May 2, 2022
Who knows about the Oconee Bell? Probably very few, outside the botany field, and maybe not many botanists. They may know it as Shortia galacifolia, the scientific name. Obviously, Oconee Bell is easier for those who may have a reason to talk about it. It’s a rare, delicate flowering plant found only in a stretch of mountain forest in northwestern South Carolina and environs nearby.
We were introduced to the Bell, or Shortia, at a picnic put on by the Foothills Trail Conservancy, a bunch of city and small-town folks who love wild country more than meetings. It’s a taciturn group; we gathered they don’t get together much outside this once-a-year picnic. We met at Gorges State Park, just north of the state line, in spooky, near-impenetrable forest.
The massive park, 7,500 acres, is hidden high on the Blue Ridge Escarpment, the rugged stretch of country between the gentle piedmont farther east and the soaring western North Carolina peaks that merge with the Great Smokies. This is magical country, crisscrossed by rushing whitewater streams and waterfalls, rich with wildlife and countless species of unique flora, where the pure forest mountain air creates its own unique weather patterns.

S.C. 11 follows an arc across the top of the state onto the Escarpment and into North Carolina’s vast Nantahala National Forest, at 531,000 acres the largest of the state’s four national forests. Route 11 meets U.S. 130 maybe a dozen miles east of the gorgeous Chattooga River, a National Scenic River that forms the Georgia-S.C. state line. The highway, dotted with a few homesteads, then steadily gains altitude as it winds north through the backcountry. In 12 miles it crosses into North Carolina and becomes N.C. 281. Within a half-mile of the border it rims huge, deep-blue Lake Jocassee and passes spectacular Whitewater Falls, the highest waterfall east of the Mississippi.
The forest thickens along 281 as it rises into a sort of paved-road switchback open to vistas of green peaks stretching east. The Gorges gate is eight miles past Whitewater. The park road then cuts through woods for a couple more miles and you’re there.

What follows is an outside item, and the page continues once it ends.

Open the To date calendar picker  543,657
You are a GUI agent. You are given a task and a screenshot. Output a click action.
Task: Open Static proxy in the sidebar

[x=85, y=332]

Most of the Conservancy guys and gals are getting up there in years, although some younger ones showed up. They came from all over to this corner of the country, the pointed end of the South Carolina pie slice. Around there, state lines seem non-existent or at least invisible. Northwestern South Carolina, northeastern Georgia, and southwestern North Carolina, to those who know the territory, form one massive, rocky green world, crossed mainly by narrow, rocky trails and clear, fast-moving streams.

Botanical research is one of many professions I know nothing about, and one I have never made any effort to learn. But as we sat after lunch, Kay Wade, a naturalist and co-founder of Jocassee Wild Outdoor Education stepped up. Her “Story of the Oconee Bells” introduced us to the explorations of Frenchman Andre Michaux and Scotsman John Fraser, late-18th century botanists who tramped the eastern wilderness of North America seeking unique species. They discovered the Bells in these parts. Michaux sent specimens back to nurseries in Paris.

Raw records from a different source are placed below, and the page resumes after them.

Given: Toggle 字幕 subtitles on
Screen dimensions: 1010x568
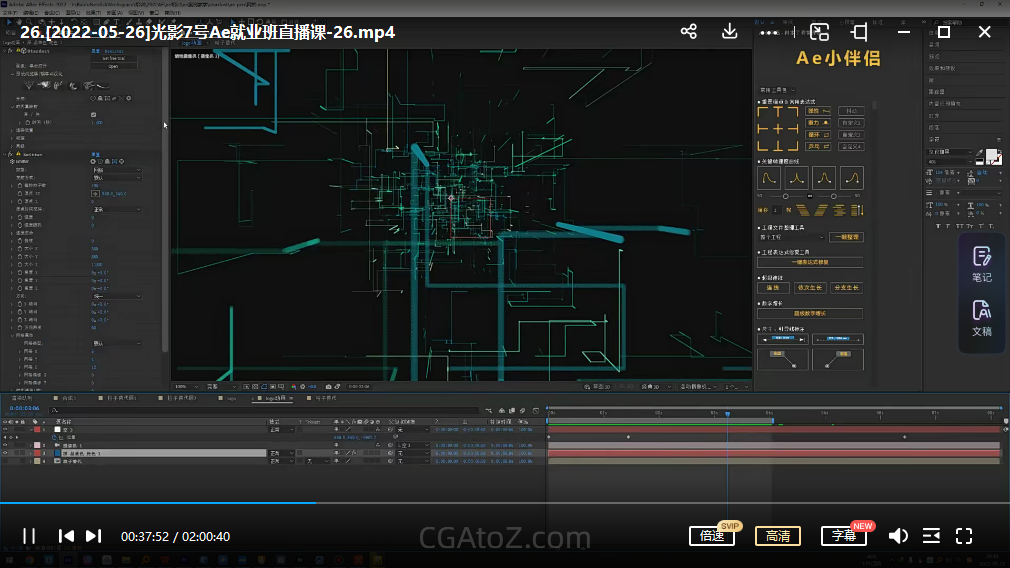Looking at the screenshot, I should pos(843,536).
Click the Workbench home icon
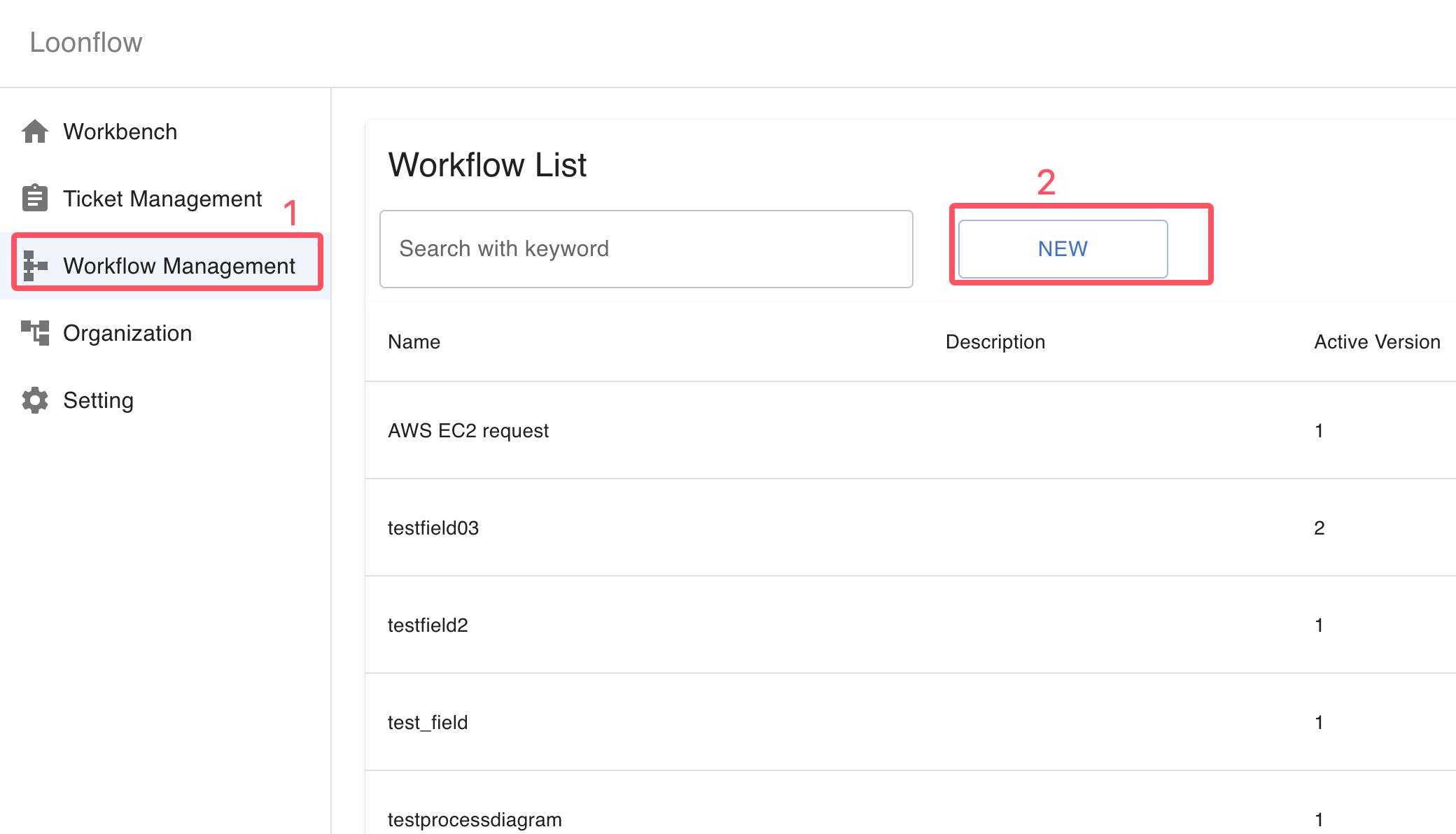 [x=35, y=132]
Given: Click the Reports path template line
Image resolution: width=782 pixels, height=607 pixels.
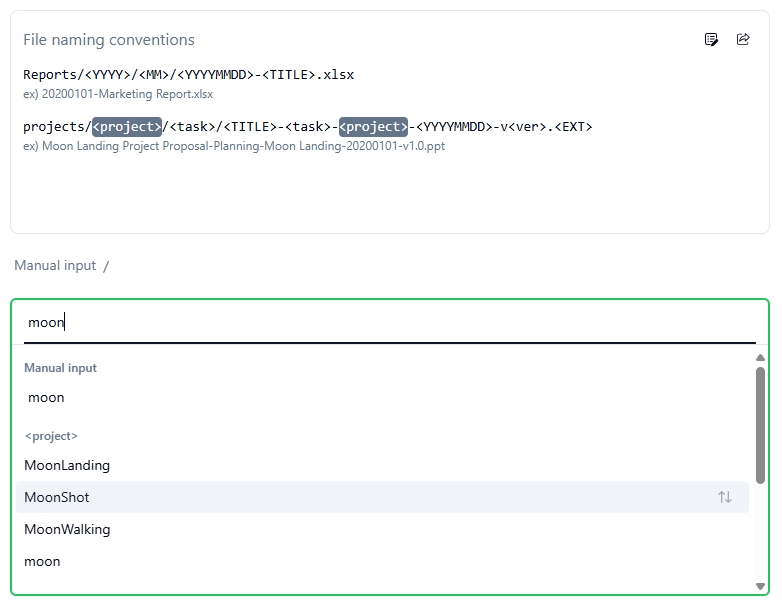Looking at the screenshot, I should coord(188,75).
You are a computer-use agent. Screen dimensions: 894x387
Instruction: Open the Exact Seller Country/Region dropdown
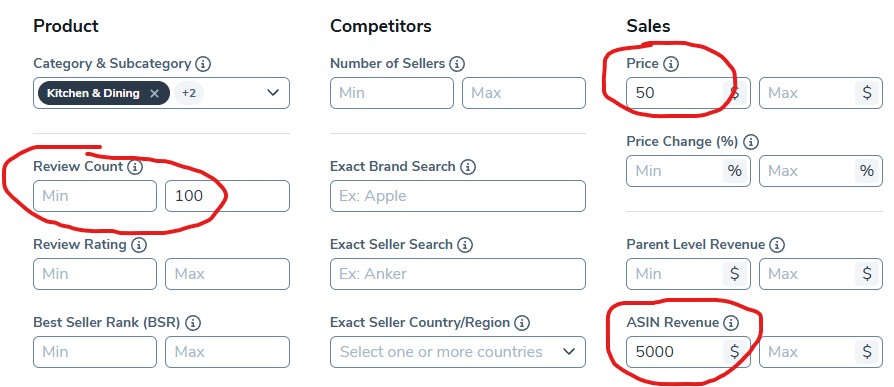(x=458, y=352)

In 1839 American botanist Asa Gray found the plants at the Jardin des Plantes in Paris and named it Shortia galacifolia in honor of a friend, Dr. Charles Short. For decades he hunted for it around North Carolina with no luck.
Kay presented a deep dive in botanical history. In 1877 a man named George Hyams found the plant near the Catawba River in North Carolina. His father, a botanist, got word to Gray, who in 1879 was able to see it himself. In 1888 another botanist, Charles Sargent, found the Bell in the wilderness bounded by the Horsepasture and Toxaway Rivers, where Michaux had discovered it. In 1973 part of the area was flooded to create Lake Jocassee.
Kay filled us in about flower, its coloring, leaf structure, where it’s found, in two species, northern and southern, even giving us the lowdown on the moist soil it likes. As it happens, we missed the blooming season, March through early April, which occurs in a narrow quadrant between Routes 11 and 178 in South Carolina and U.S. 64 in North Carolina. I learned there’s an Oconee Bell Nature Walk at Devil’s Fork State Park. But wait ‘til next year to see them.
She recognized her talk was a tad heavy on history and science, and with a smile wrapped it up in 30 minutes. A few folks, not including me, asked polite questions. She noted that Asa Gray is considered the “father of American botany.” I didn’t know that. For her, we could all tell, the story is a personal labor of love.
I’ve never been much on the details of what’s growing out there in the woods. Most likely I’ve passed Bells on trail treks, but never noticed them, never picked them out among the rich variety of the delicate and rough natural beauty in the places I’ve wandered through.
We came away touched somehow by this gentle dose of education we had not pursued. Nature here is mainly the still, dense forest in its rich shades of green and the multi-colored diversity of these specimens. Oconee Bells and every other living thing create grace that reaches out to us, like God’s mercy. In a stunning, fortuitous way they offer a measure of beauty and serenity that sustains us while, an ocean and a continent away, we confront man-made darkness.